Active daily users get dedicated personalized caches, while inactive users get feeds generated on-demand from category caches. Cache updates happen incrementally - user preferences evolve gradually as they engage with different topics.
Challenges
Memory requirements explode with dedicated caches for millions of users. Storing 1,000 articles per user for 50M active users means 50 billion cache entries - 200-500x larger than category caching. Cache staleness creates UX problems when interests change rapidly, and personalized feeds might miss globally important breaking news that everyone should see.
Approach
The optimal solution stores lightweight user preference vectors (just kilobytes per user) and assembles personalized feeds on-demand by mixing pre-computed category feeds.
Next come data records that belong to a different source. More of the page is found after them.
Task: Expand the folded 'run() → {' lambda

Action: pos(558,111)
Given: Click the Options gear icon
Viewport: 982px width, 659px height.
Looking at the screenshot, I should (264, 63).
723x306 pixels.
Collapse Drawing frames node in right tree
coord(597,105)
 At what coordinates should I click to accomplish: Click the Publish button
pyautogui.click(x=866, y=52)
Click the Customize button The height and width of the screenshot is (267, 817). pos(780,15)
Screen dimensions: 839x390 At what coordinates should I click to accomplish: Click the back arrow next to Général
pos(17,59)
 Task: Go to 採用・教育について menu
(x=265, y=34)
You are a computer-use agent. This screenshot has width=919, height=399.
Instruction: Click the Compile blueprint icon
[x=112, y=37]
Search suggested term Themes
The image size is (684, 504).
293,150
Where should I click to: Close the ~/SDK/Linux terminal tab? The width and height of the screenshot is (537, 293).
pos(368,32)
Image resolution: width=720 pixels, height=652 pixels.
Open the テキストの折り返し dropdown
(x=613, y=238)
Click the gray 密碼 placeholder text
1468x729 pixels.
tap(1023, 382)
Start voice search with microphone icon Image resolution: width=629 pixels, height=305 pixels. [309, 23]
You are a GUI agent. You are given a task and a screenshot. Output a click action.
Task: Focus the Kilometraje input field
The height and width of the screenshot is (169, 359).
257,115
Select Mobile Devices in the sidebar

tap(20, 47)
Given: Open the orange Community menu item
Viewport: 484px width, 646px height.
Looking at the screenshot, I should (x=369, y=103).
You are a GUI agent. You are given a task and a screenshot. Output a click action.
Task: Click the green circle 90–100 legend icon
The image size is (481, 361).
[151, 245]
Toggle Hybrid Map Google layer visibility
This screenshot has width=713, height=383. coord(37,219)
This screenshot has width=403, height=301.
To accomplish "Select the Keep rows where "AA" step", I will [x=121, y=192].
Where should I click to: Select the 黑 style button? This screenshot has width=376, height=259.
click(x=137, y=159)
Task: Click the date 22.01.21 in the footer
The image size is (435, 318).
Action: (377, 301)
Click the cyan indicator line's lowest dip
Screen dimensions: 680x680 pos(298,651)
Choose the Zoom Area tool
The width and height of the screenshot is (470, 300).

Instead of 100M user caches, we maintain a few hundred category caches and personalize through intelligent assembly.
A user interested in technology gets a feed assembled from 60%
feed:technology:US
, 30%
feed:business:US
, and 10%
feed:trending:US
. The mixing algorithm uses their preference vector to determine optimal ratios. During breaking news, the system temporarily boosts trending content weights while maintaining personal preferences.
This builds on our existing category cache infrastructure, reducing memory requirements by 100x while delivering relevant personalized experiences. Machine learning adjusts mixing ratios based on engagement patterns, and fallback strategies maintain performance during high traffic.
Challenges
Reduced personalization depth compared to full recommendation engines. Assembly algorithms need careful tuning to balance personalization with content diversity - very narrow interests might miss important global stories, while broad interests might feel generic.
By implementing hybrid personalization with dynamic feed assembly, we deliver personalized news experiences that scale to 100M+ users while maintaining our sub-200ms response time requirements. The approach balances individual user interests with editorial importance and trending content, ensuring users get both relevant and globally significant news in their feeds.